Except for the pictures, write out all the records that follow exactly.

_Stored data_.
——————————

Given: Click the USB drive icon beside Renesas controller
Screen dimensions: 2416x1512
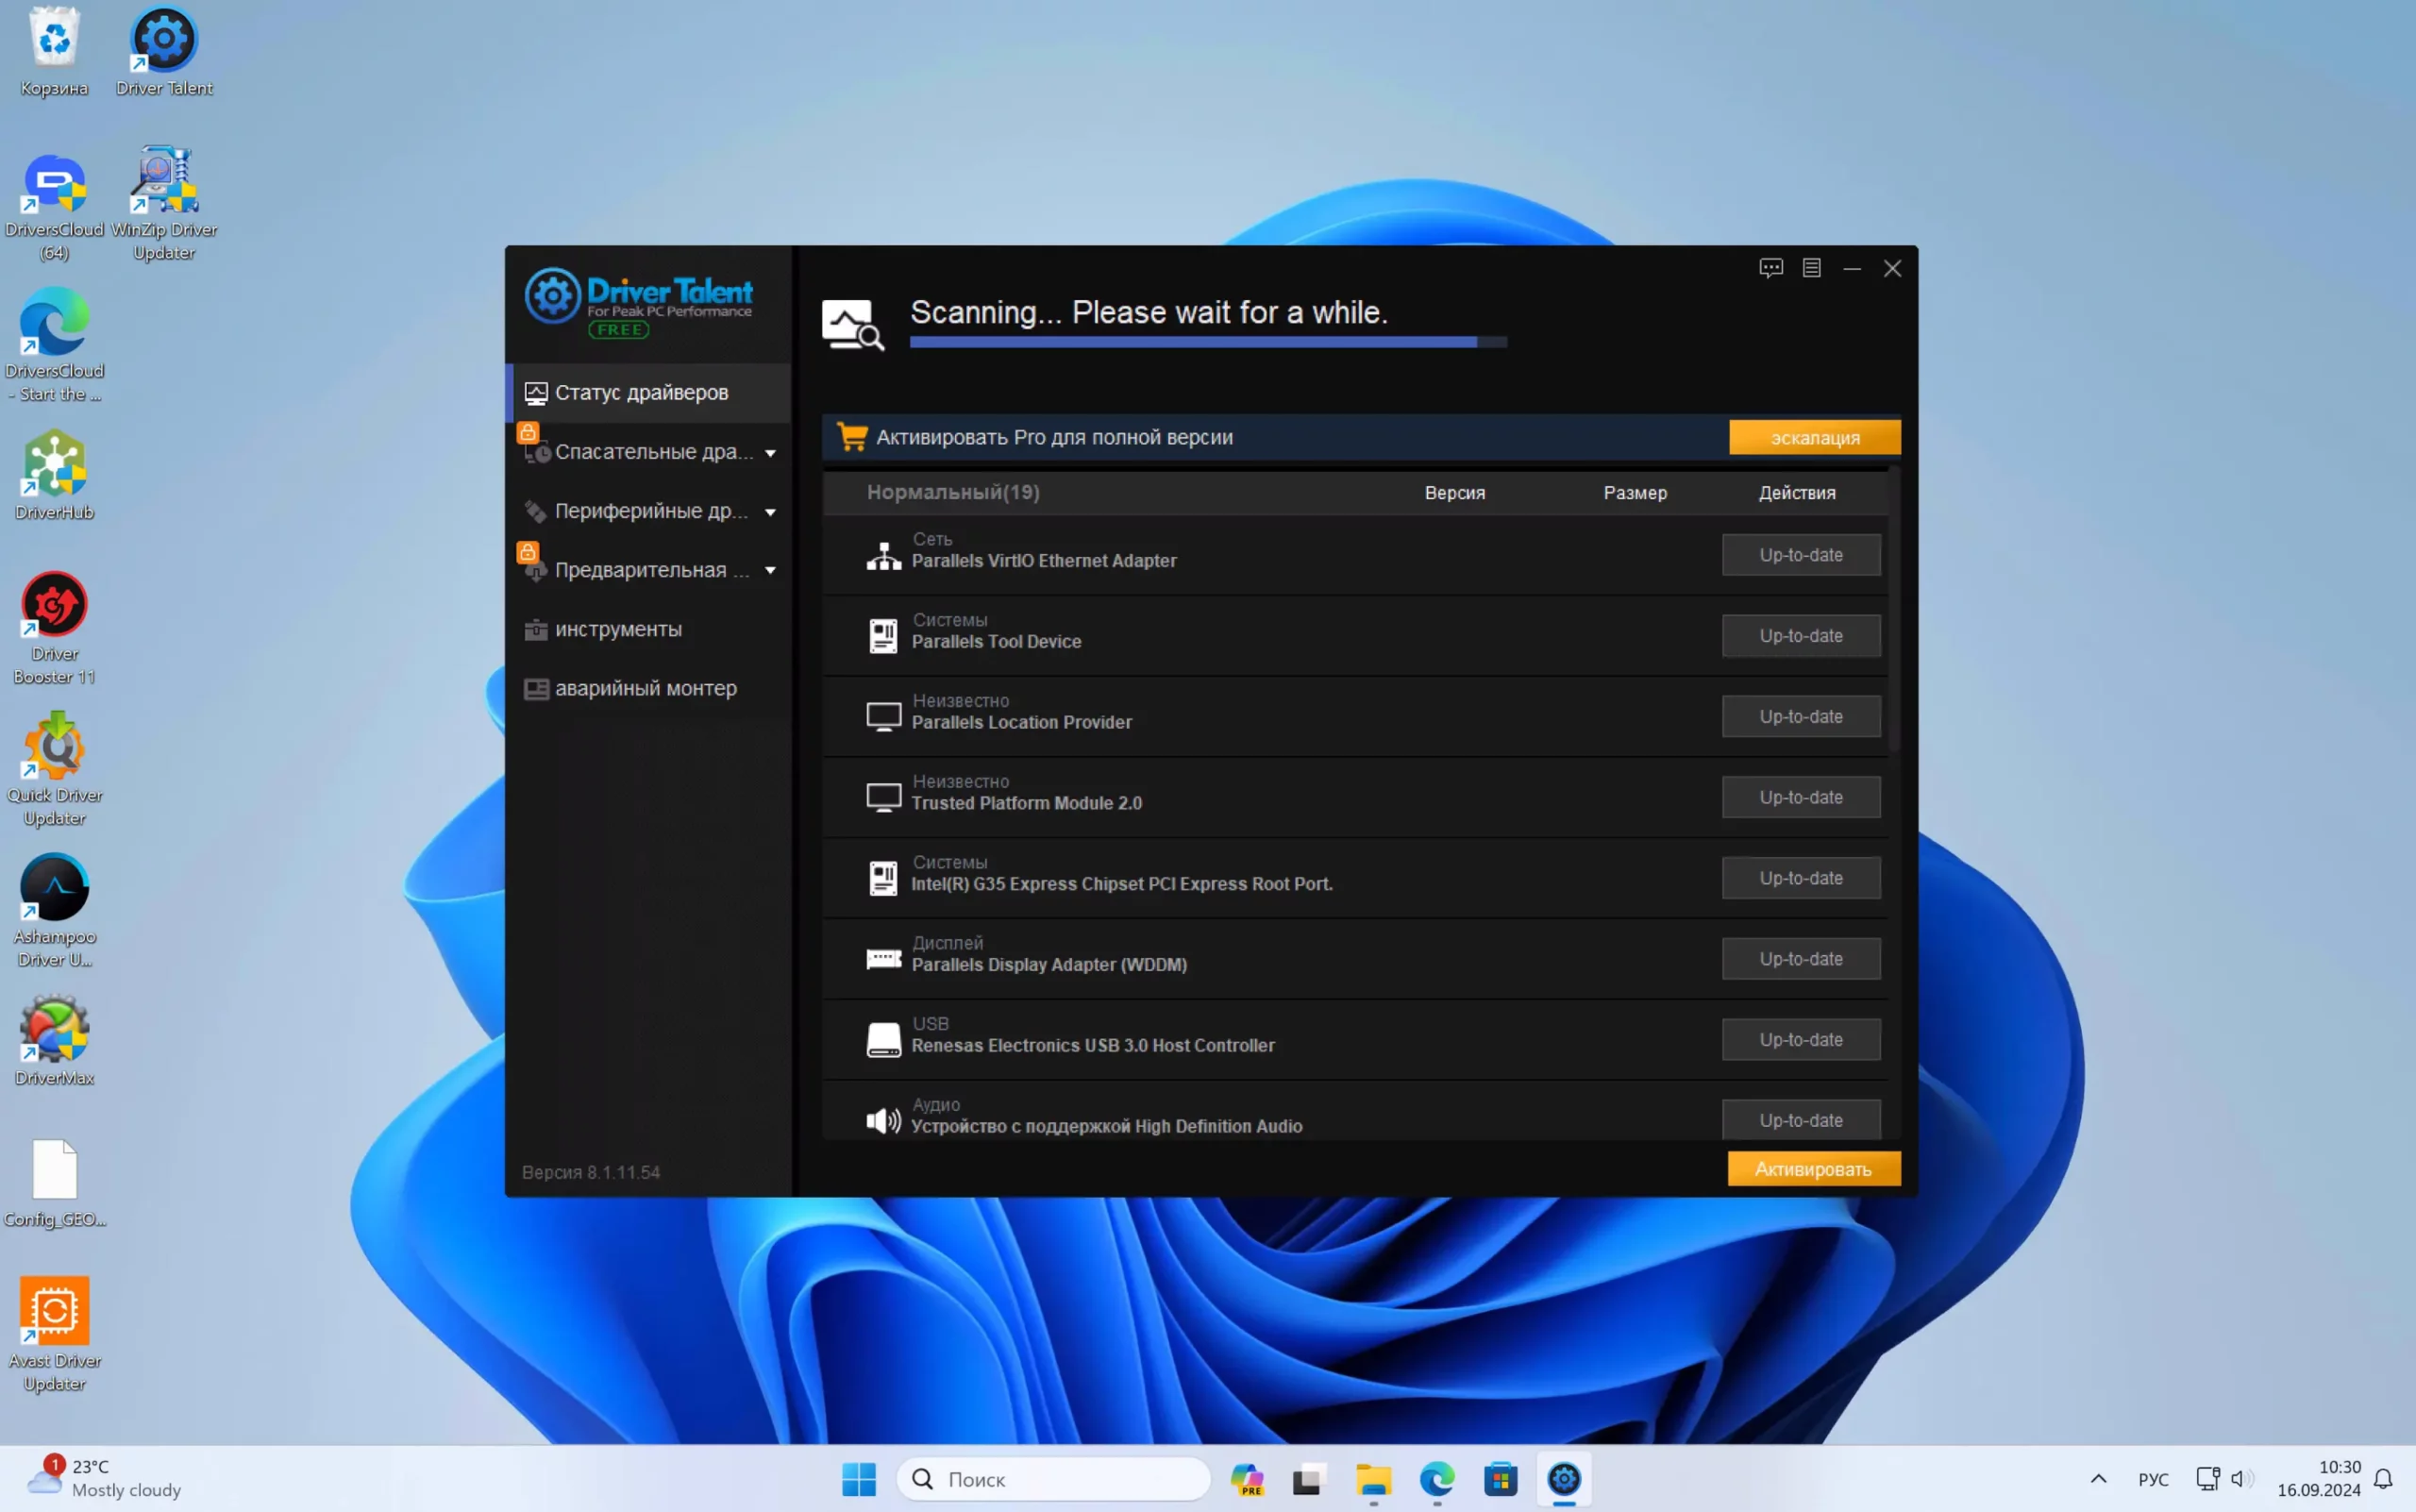Looking at the screenshot, I should (883, 1039).
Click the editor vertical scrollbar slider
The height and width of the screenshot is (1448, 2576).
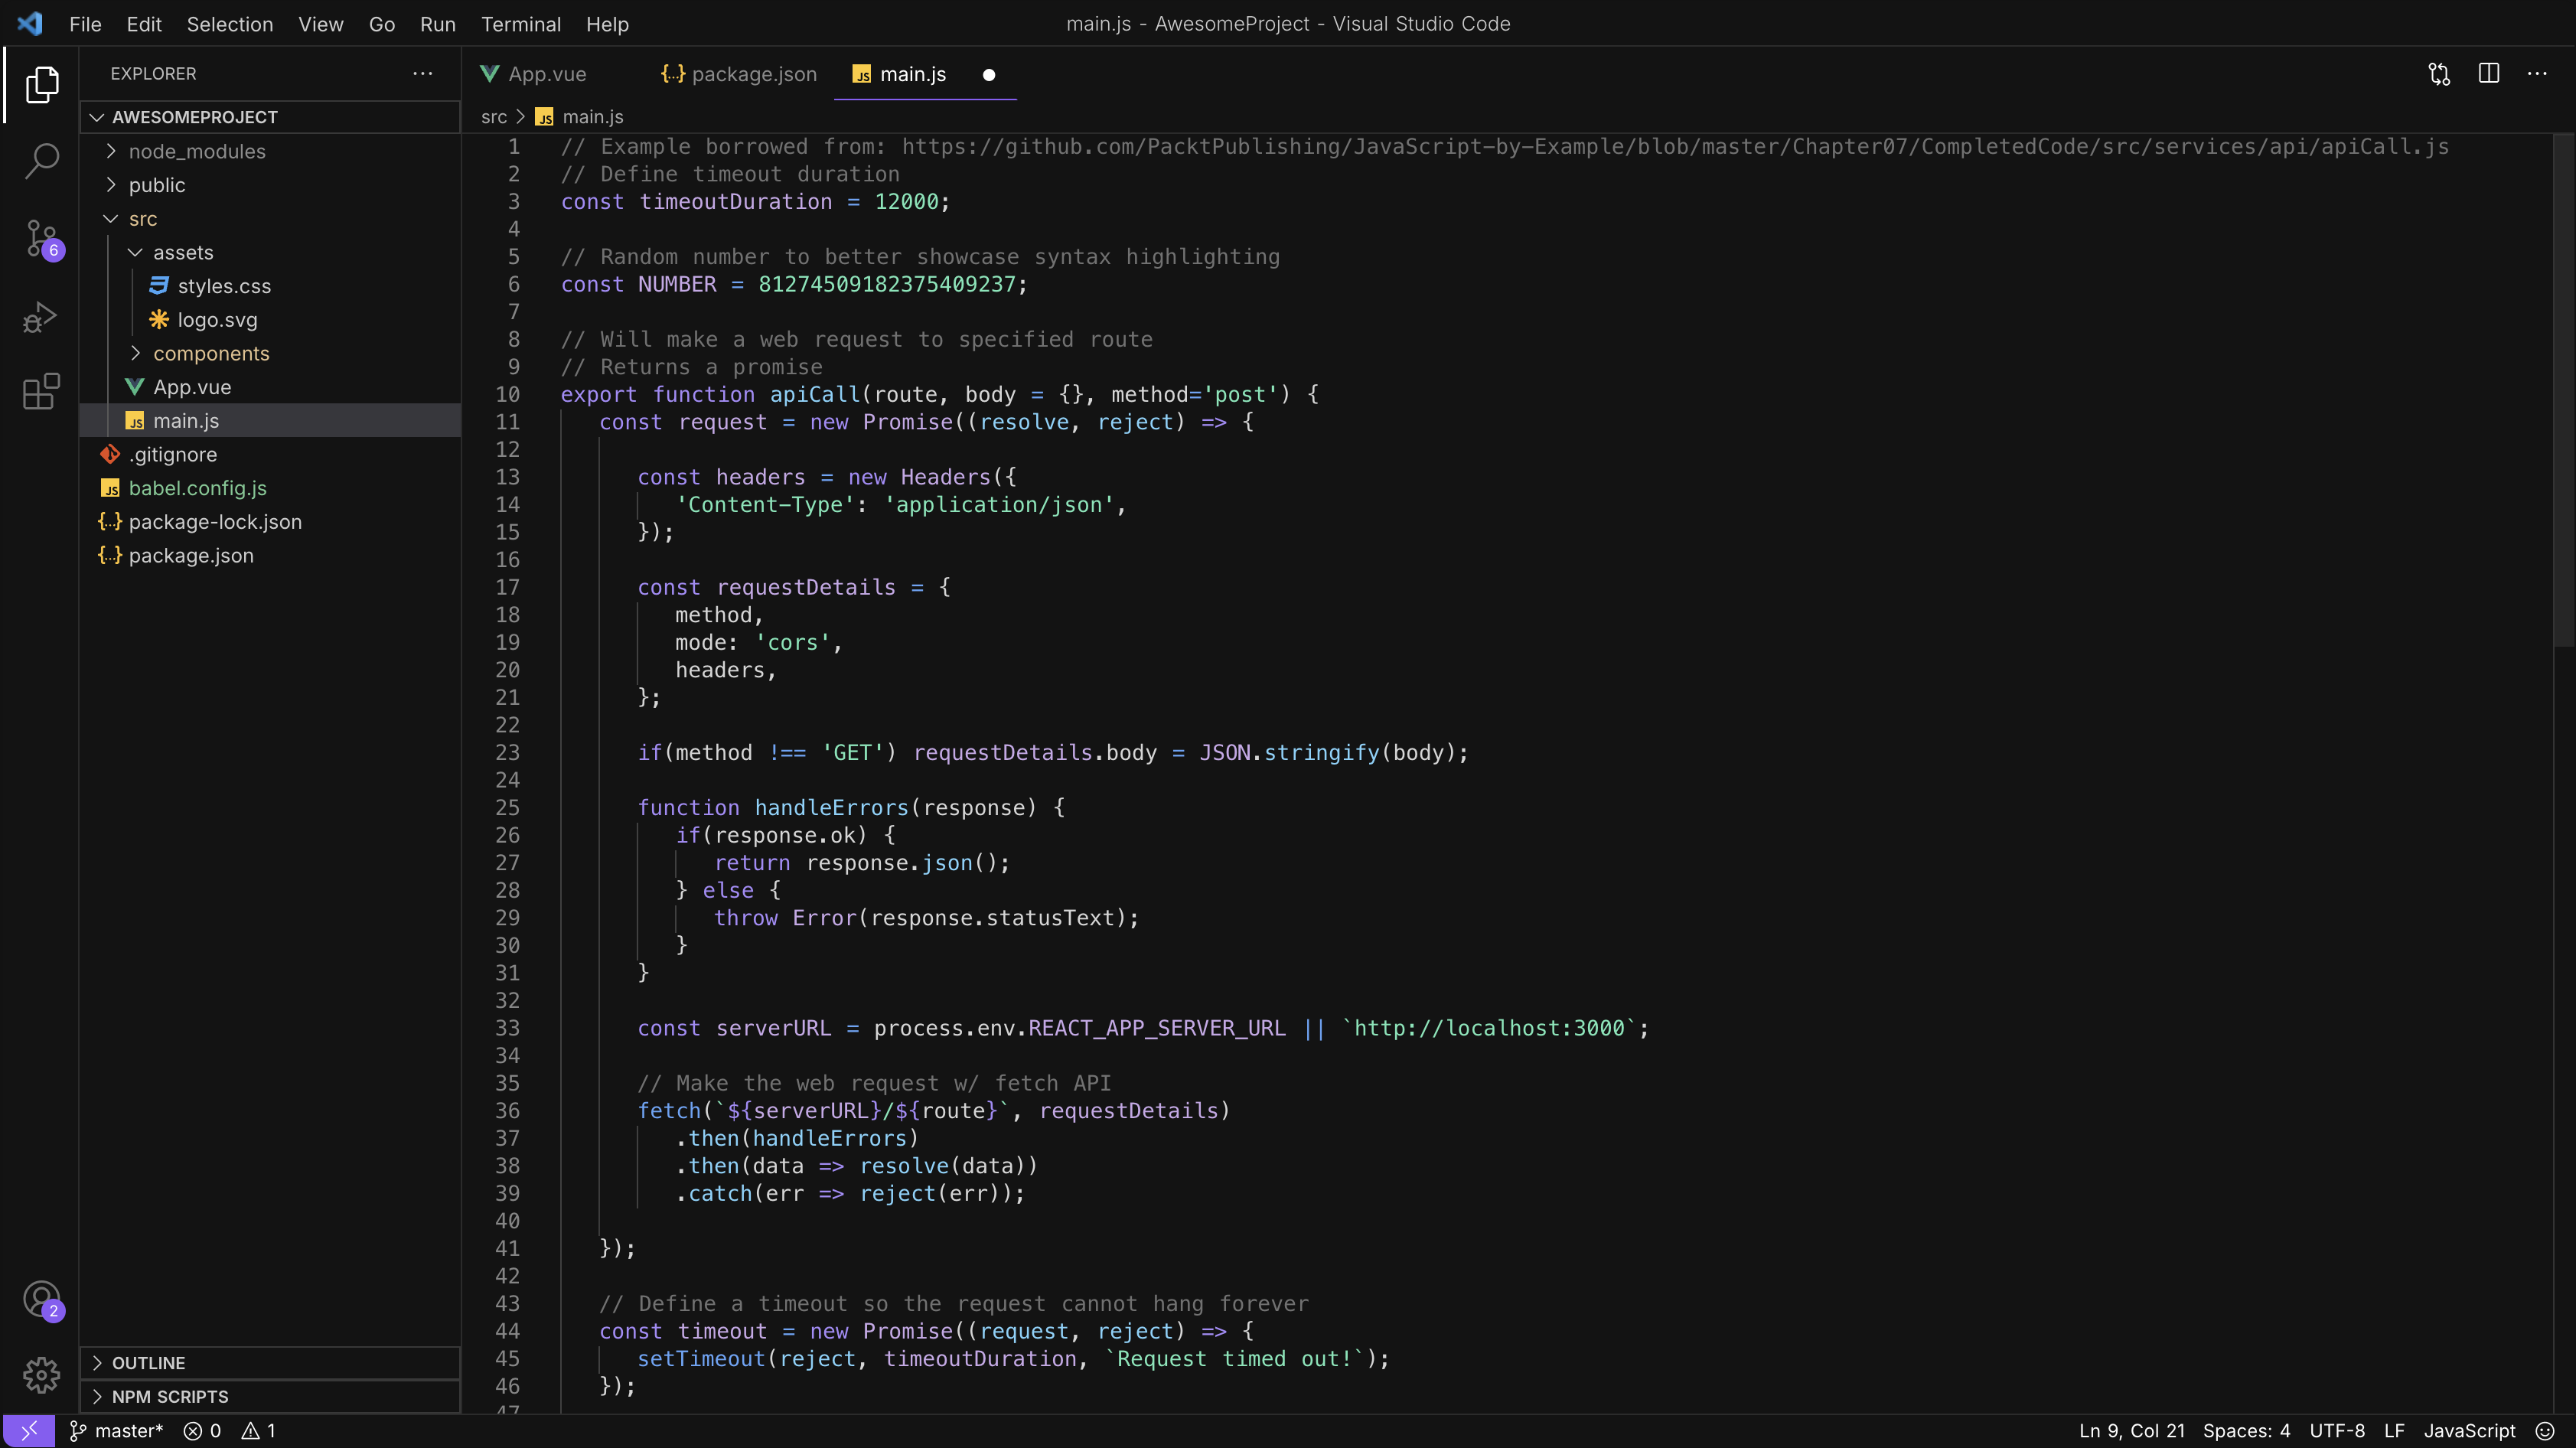click(2563, 390)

——————————

_Exercise output_.
Given: Click the USB drive icon beside Renesas controller
Screen dimensions: 2416x1512
Looking at the screenshot, I should (883, 1039).
Click the editor vertical scrollbar slider
The height and width of the screenshot is (1448, 2576).
click(2563, 390)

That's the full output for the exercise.